Dan Barker, an e-commerce and analytics consultant, was one of the people engaging in this conversation back in 2014. His previous blog post on the matter pulls back the curtain to show what really goes on behind a quiz. “What BuzzFeed does isn’t unusual — in fact their approach to data seems to be friendlier than many other similar sites,” Barker said in a Twitter message. “There are lots of poor practices out there which end users seem unaware of, and this is at the more benign end of the scale. Hopefully awareness will change in response to greater coverage of the issues.”
Barker says people who are dying to take part in a quiz should use incognito mode or a private window on their browser.
BuzzFeed keeps all the information it learns about you to itself and it doesn’t affect what you see around their site (for now). Other sites, however, that utilize Google Surveys as well as places like Yougov, Pollfish, Quicksurveys and even Cambridge Analytica’s questionnaire can be used to build profiles on their users.
Who cares if they have a bunch of useless quiz data?
Tech companies continue to understate or hide in fine print just how much data they really take from users. Many might respond, “Who cares?” While some may hate the idea that companies are recording quiz answers to build a picture of you and share with other unnamed companies, others could not care less. If you have nothing to hide, why should you care if anyone can see how you’re answering some dumb quizzes?
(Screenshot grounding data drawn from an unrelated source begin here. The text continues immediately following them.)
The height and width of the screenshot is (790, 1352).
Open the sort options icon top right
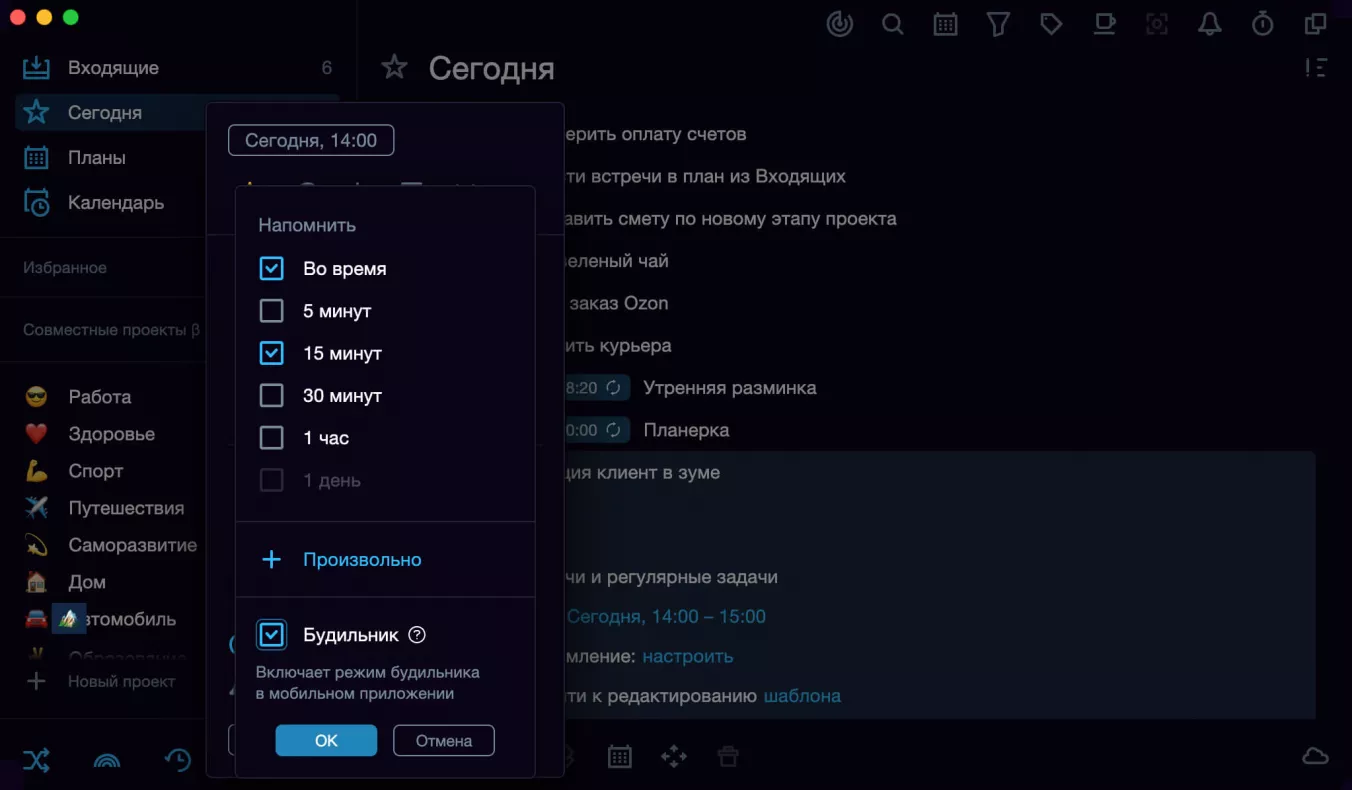pos(1316,68)
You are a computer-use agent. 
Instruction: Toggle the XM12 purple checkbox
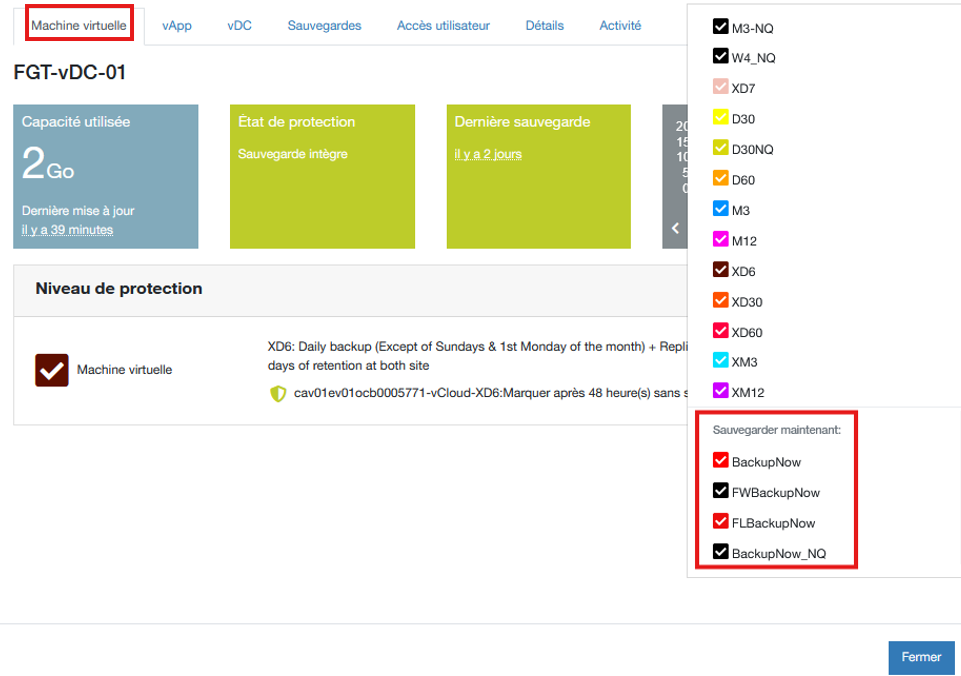pos(720,392)
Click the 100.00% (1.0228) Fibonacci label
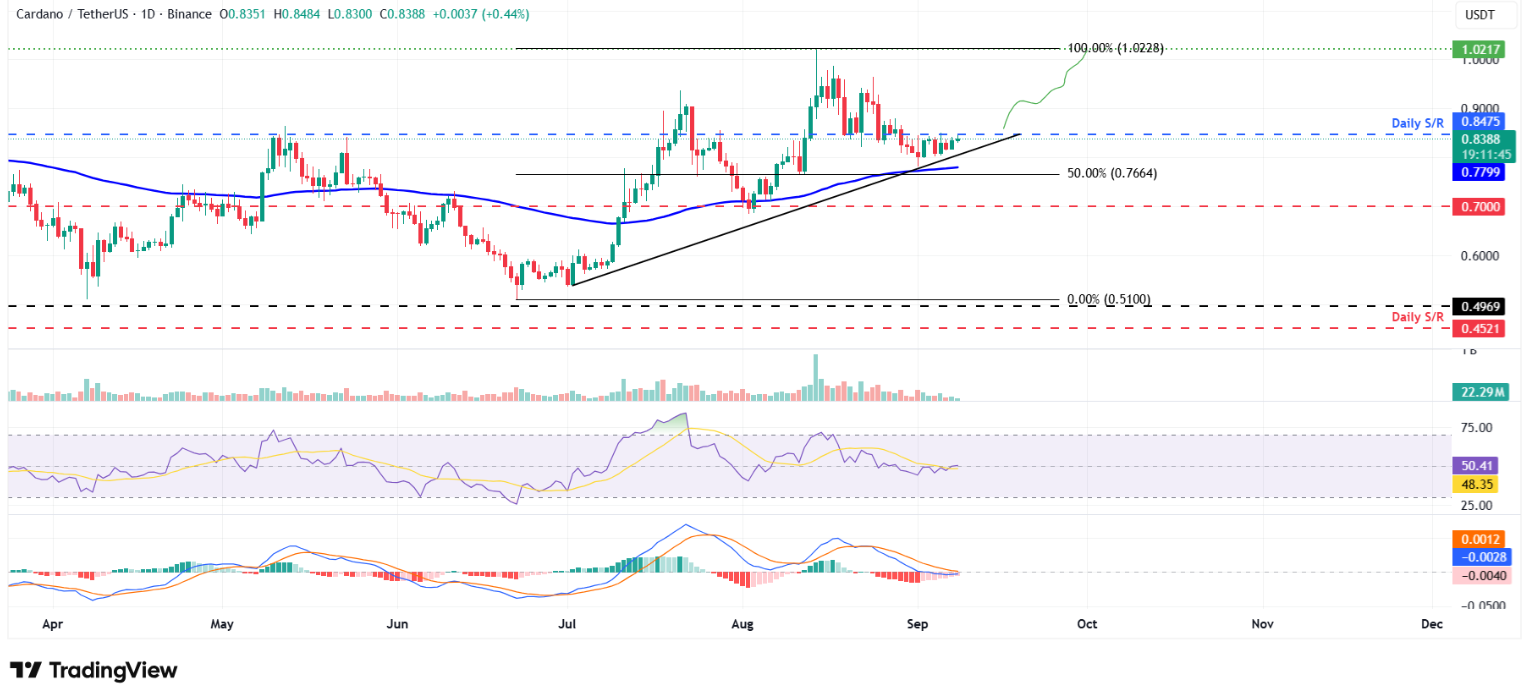Screen dimensions: 1529x700 [x=1113, y=48]
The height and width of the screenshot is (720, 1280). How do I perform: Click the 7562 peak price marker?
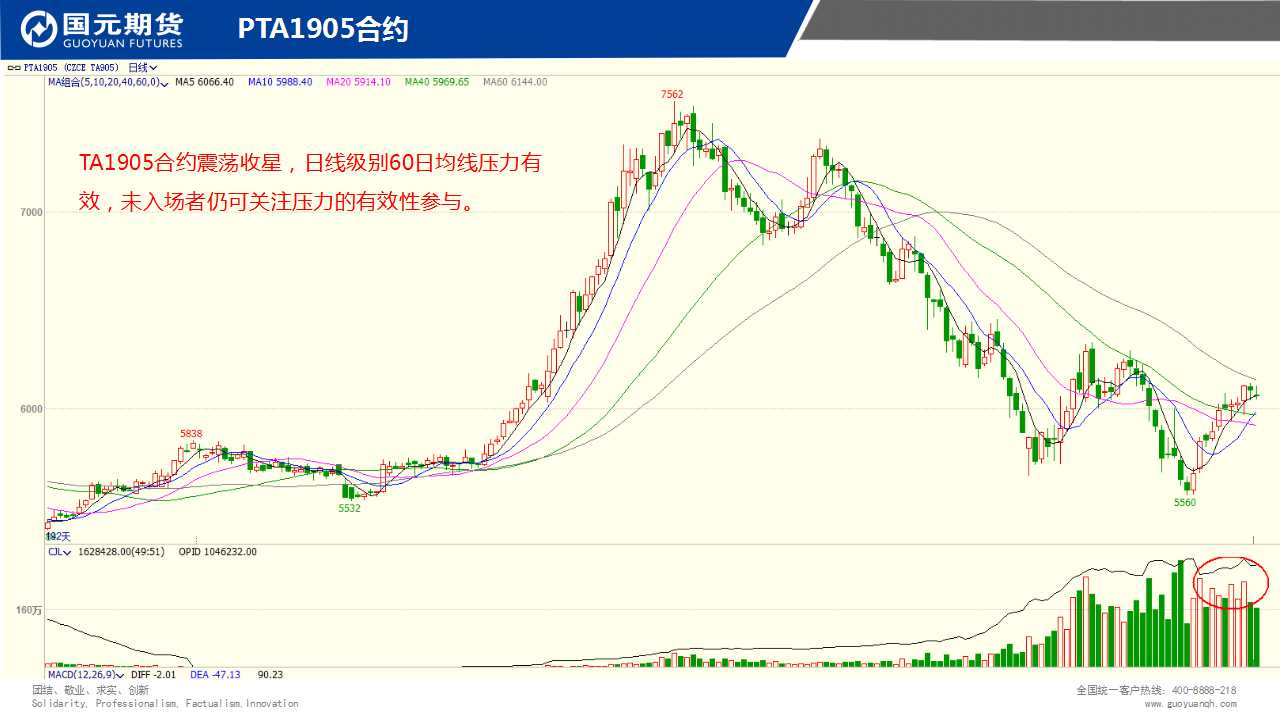click(x=672, y=95)
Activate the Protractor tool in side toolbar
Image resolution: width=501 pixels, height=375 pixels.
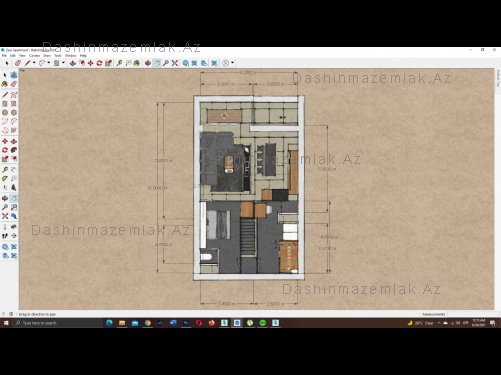pos(5,179)
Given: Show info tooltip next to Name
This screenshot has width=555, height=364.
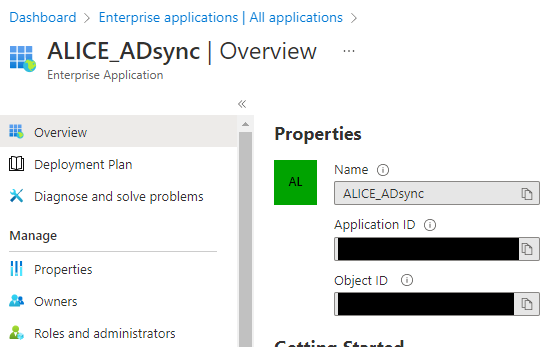Looking at the screenshot, I should coord(383,170).
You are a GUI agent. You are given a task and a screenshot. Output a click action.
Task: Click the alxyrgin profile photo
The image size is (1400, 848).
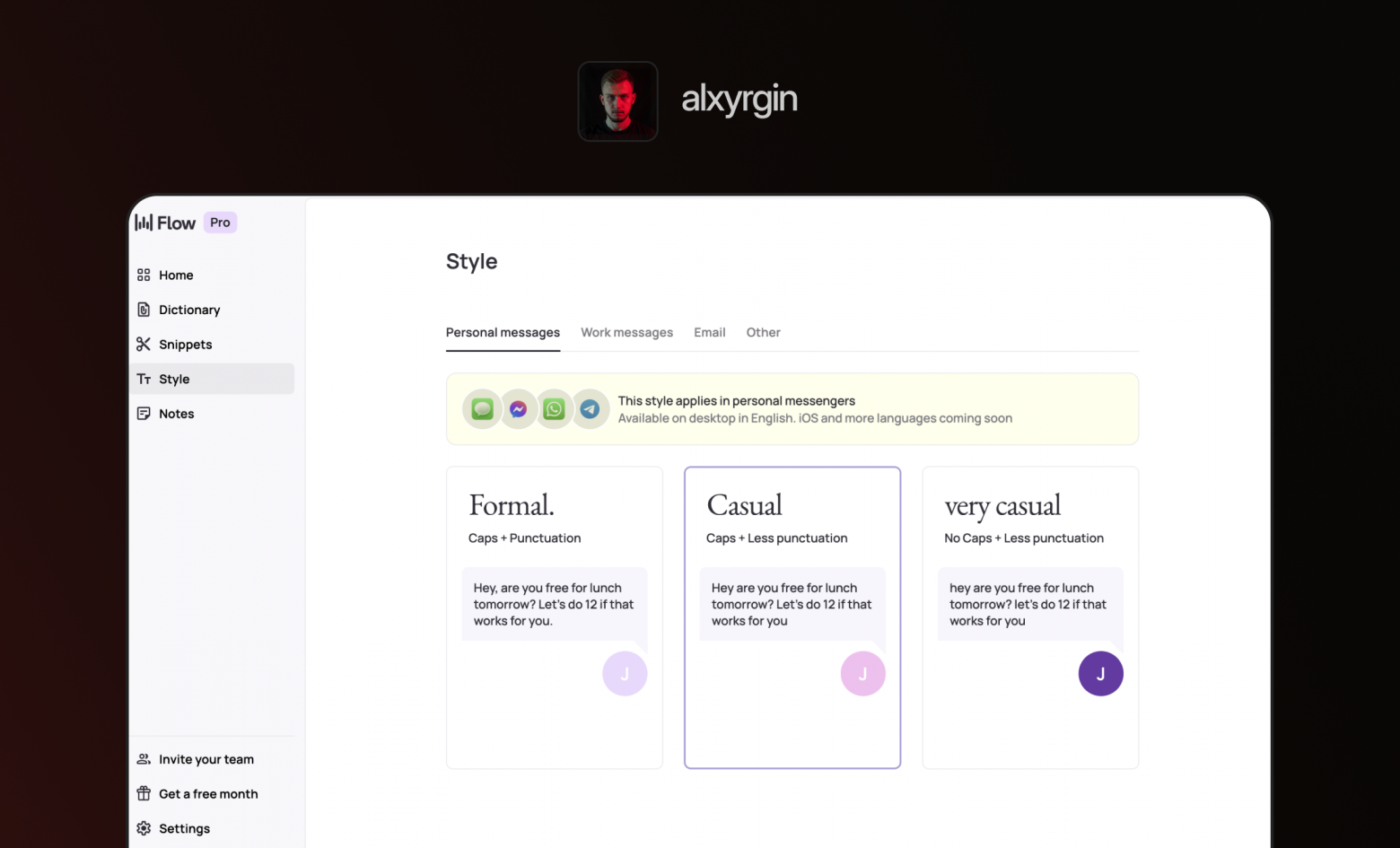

“We’ve seen how machine learning and algorithms can group people into buckets,” Dr. Kilger said. “Very innocuous questions can lead to many decisions being made behind users’ backs. They may not be aware of what they’re missing out on all because an algorithm somewhere said ‘well, this isn’t a very good prospect.’” A real-world example of this surfaced when Pro Publica revealed Facebook allowed housing ads to exclude those categorized as African-American, Spanish-speakers, mothers of high school kids and more.
The potential problems go beyond housing. “That health data you gave that quiz, for example, could result in you being charged more for health insurance or can determine what lead generation you get around credit,” Dixon said. “Your data matters and it lasts a very long time.”
April 2, 2018, 12:30 p.m.: This article has been updated.